Rearranging $y=d(x)$ we have $x=(y-1)^2+2$ which means that $d^{-1}(x)=(x-1)^2+2.$

To find the domain of $d^{-1}(x)$, consider that as $x$ increases from $2$, $d(x)$ increases from $1$. So the inverse function will be defined only for $x\ge1$. Hence $d(x)$ is paired with $f(x)=(x-1)^2+2, \ x\ge1.$

The second set are all rational functions. The only one that looks different is $r(x)$ but it is hard to predict how any of them behave without doing some work, so we started with $p(x)$.

$p(x)=\dfrac{x}{1+x}$, $x\ne-1$

$t(x)=\dfrac{x}{1-x}$, $x\ne1$

To find the inverse of $p(x)$ we want to rearrange its equation to make $x$ the subject. Here are two different ways of doing that.
\begin{align*} y &= \frac{x}{1+x} \\ y+yx &= x \\ yx-x &= -y \\ x(y-1) &= -y \\ x &= \frac{-y}{y-1} \end{align*}
\begin{align} y=\frac{x}{1+x} &= \frac{1+x-1}{1+x} = 1-\frac{1}{1+x} \label{eq:p-hyperbola}\\ \implies\quad \frac{1}{1+x} &= 1-y \notag\\ \implies\quad x &= \frac{1}{1-y}-1 \label{eq:t-hyperbola}\\ &= \frac{y}{1-y} \notag \end{align}

And so we have the inverse function, $p^{-1}(x) = \frac{x}{1-x} = t(x).$

We get to the same result, but you might find the second method and equations $\eqref{eq:p-hyperbola}$ and $\eqref{eq:t-hyperbola}$ more informative when it comes to sketching the graphs.

In each case the domain is specified to exclude the value of $x$ where the fraction is undefined.

$q(x)=\dfrac{-x}{1+x}$, $x\ne-1$

$s(x)=\dfrac{-x}{1+x}$, $x\ne-1$

Rewriting and rearranging as above, we have \begin{align*} y= q(x) &= \frac{-(1+x)+1}{1+x} = -1+\frac{1}{1+x} \\ \implies\quad x &= \frac{1}{1+y}-1 \end{align*}

and so $q^{-1}(x) = \frac{1}{1+x}-1 = \frac{-x}{1+x} = q(x) = s(x).$

The functions $q$ and $q^{-1}$ are identical which means that this is a self-inverse function.

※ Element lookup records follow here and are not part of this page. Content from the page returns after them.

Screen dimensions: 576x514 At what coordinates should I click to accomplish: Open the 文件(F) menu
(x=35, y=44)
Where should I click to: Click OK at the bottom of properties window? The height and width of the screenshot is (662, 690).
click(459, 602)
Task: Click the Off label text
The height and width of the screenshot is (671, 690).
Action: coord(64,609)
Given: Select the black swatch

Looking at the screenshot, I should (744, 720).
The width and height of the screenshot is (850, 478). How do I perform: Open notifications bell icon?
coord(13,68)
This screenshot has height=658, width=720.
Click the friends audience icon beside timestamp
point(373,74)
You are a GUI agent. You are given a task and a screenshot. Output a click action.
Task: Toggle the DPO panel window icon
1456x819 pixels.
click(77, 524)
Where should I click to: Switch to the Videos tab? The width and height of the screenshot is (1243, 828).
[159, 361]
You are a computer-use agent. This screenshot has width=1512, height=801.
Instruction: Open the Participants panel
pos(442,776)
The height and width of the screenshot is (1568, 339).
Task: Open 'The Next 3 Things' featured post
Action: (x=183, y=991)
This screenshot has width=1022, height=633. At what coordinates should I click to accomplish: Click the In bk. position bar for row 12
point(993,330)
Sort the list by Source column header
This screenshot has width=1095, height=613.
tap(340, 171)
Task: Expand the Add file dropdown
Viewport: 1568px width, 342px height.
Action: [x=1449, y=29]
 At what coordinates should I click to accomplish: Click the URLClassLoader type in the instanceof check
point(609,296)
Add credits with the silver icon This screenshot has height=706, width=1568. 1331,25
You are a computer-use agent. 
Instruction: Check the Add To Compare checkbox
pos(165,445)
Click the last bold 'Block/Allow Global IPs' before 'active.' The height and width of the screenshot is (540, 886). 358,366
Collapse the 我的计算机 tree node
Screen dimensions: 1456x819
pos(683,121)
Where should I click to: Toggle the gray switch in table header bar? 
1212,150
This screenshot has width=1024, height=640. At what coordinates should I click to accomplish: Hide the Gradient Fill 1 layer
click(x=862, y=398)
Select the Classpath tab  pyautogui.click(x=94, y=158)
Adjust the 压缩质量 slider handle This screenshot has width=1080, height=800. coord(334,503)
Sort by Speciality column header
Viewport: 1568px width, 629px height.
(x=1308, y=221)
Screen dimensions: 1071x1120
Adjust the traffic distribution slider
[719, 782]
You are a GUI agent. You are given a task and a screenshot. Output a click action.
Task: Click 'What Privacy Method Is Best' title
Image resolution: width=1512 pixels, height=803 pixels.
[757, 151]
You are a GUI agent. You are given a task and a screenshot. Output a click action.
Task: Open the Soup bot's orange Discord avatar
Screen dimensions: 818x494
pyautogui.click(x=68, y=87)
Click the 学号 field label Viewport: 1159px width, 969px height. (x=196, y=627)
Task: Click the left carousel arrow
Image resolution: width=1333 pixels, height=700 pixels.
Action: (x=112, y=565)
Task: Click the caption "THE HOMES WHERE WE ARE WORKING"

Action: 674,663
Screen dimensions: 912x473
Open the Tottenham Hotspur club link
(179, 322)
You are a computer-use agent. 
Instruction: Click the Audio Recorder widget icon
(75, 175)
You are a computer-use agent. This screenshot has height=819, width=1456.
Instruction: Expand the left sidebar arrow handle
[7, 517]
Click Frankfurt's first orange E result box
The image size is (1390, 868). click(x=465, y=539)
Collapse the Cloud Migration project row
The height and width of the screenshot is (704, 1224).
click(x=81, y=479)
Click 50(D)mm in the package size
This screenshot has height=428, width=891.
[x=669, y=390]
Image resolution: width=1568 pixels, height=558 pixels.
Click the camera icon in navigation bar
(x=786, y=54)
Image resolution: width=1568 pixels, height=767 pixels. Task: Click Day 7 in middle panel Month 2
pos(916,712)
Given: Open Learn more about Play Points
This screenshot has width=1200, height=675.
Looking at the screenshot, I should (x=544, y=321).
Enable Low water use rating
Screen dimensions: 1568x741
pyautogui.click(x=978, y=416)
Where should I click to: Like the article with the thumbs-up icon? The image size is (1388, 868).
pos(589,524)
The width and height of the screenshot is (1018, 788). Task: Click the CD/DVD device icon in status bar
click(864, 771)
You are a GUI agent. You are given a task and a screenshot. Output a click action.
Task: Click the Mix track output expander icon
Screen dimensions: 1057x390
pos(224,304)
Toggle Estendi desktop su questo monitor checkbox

What does this imply about the composition $qq(x)$ or $q(q(x))$?

$r(x)=\dfrac{x+2}{x+1}$, $x\ne-1$

$u(x)=\vphantom{\dfrac{x+1}{x+1}}$

As before we have \begin{align*} r(x) = \frac{x+1+1}{x+1} &= 1+\frac{1}{x+1} \\ \implies\quad r^{-1}(x) = u(x) &= \frac{1}{x-1}-1 \quad\text{for }x\ne1 \end{align*}

### Things you might have noticed

• In each case, the graphs of a function and its inverse are mirror images of one another in the line $y=x$.

• The graphs of self-inverse functions are symmetrical about the line $y=x$.

• The domain of a one-to-one function $f$ is the same as the range of its inverse $f^{-1}$ and the range of $f$ is the same as the domain of $f^{-1}$.

• In these examples, we have chosen a domain for each function that is as big as possible whilst allowing the function to have an inverse.
• For the quadratic functions, we chose one half or the other so that the function was one-to-one rather than many-to-one.
• For the rational functions, we chose domains that excluded only the problematic values where the functions are undefined (corresponding to vertical asymptotes).
• You could define functions with the same equations on different domains. They could still be inverted so long as they were one-to-one.